El segundo piso conservará el tradicional salón y su escenario, pero se habilitarán camerinos para los artistas o conferencistas que allí se presenten. Asimismo, habrá unos cubículos donde se instalarán, por ejemplo, equipos para la traducción simultánea. Además, contará con varias oficinas administrativas y de sesiones, dijo el arquitecto Symes.

La elaboración de los planos está bajo la responsabilidad de al menos seis profesionales, dos de ellos del Centro de Patrimonio Nacional y con experiencia en obras de restauración.

En este proyecto también participan varias empresas privadas que brindan sus servicios de manera solidaria y gratuita

En busca de fondos

La Comisión coordinadora también trabaja en otro eje igualmente crucial: buscar el dinero que permita materializar la obra.

"Actualmente contamos con el auspicio de una empresa de mercadeo que nos diseña una campana a nivel nacional e internacional. Esta busca informar sobre los alcances del proyecto y, lo más importante, explica el porqué se debe recuperar el edificio y lo que este encierra para el país y la comunidad limonense", comentó Symes.

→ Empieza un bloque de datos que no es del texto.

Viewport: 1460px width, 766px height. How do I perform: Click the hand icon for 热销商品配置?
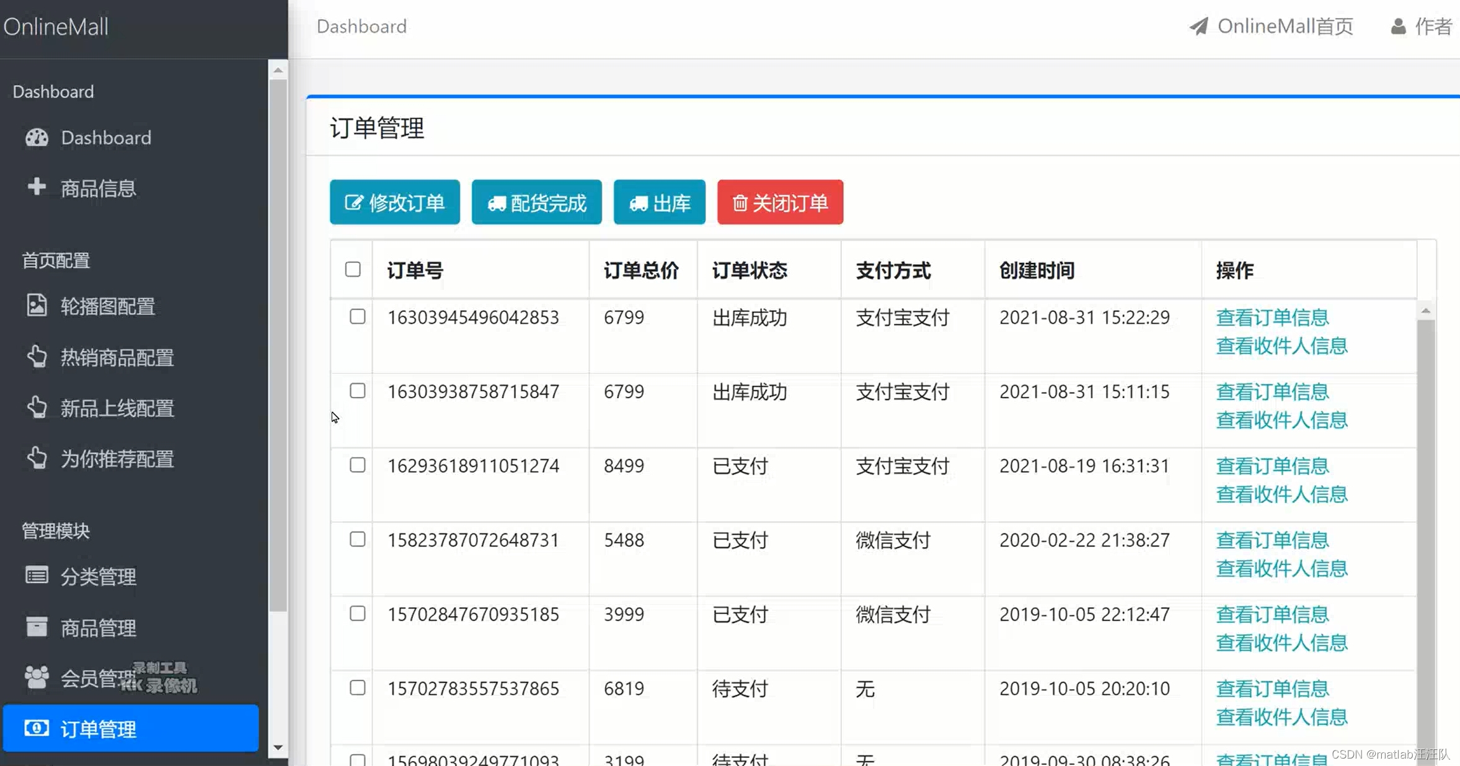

El gobierno, en un principio, tiene destinado una donación de ¢150 millones. Sin embargo, el grupo coordinador pretende que el poder Ejecutivo aumente este capital con una nueva partida en el próximo presupuesto. Para ello, contarán con la mediación de los diputados de la Fracción Caribe. La empresa privada también está anuente a colaborar.

La idea de los coordinadores es que cualquier partida que se consiga ingrese de manera directa a un fideicomiso bancario, entidad que será la responsable de su administración en acatamientos a los términos del contrato que se establezcan con la empresa constructora.

"Buscamos la mayor eficiencia y transparencia posible", aseguró el arquitecto.

En la actualidad hay dos entidades financieras en manejar estos fondos: el Banco de Costa Rica y Scotiabank. La comisión determinará en estos días cuál ofrece mejores condiciones.

Maratones

Mientras tanto, los organizadores ya tienen programadas dos maratones para recolectar fondos, informó Wiston Norman, presidente de la UNIA.

"La primera será en San José, el 18 de marzo en el Lincoln Plaza. Ese día, será una jornada de conciertos con los mejores grupos nacionales, a lo largo de la cual las personas interesadas podrán hacer ahí mismo sus donaciones o a través de transferencias a cuentas de los bancos Nacional y Popular o por mensajería de texto", agregó.

El segundo encuentro está previsto para el 2 de abril, en la ciudad de Limón. Consistirá en una carrera de atletismo de 10 y cinco kilómetros que tendrá un costo de ¢9.000.

Igualmente, habrá espacio para una caminata. La actividad, se cerrará con un megaconcierto municipal.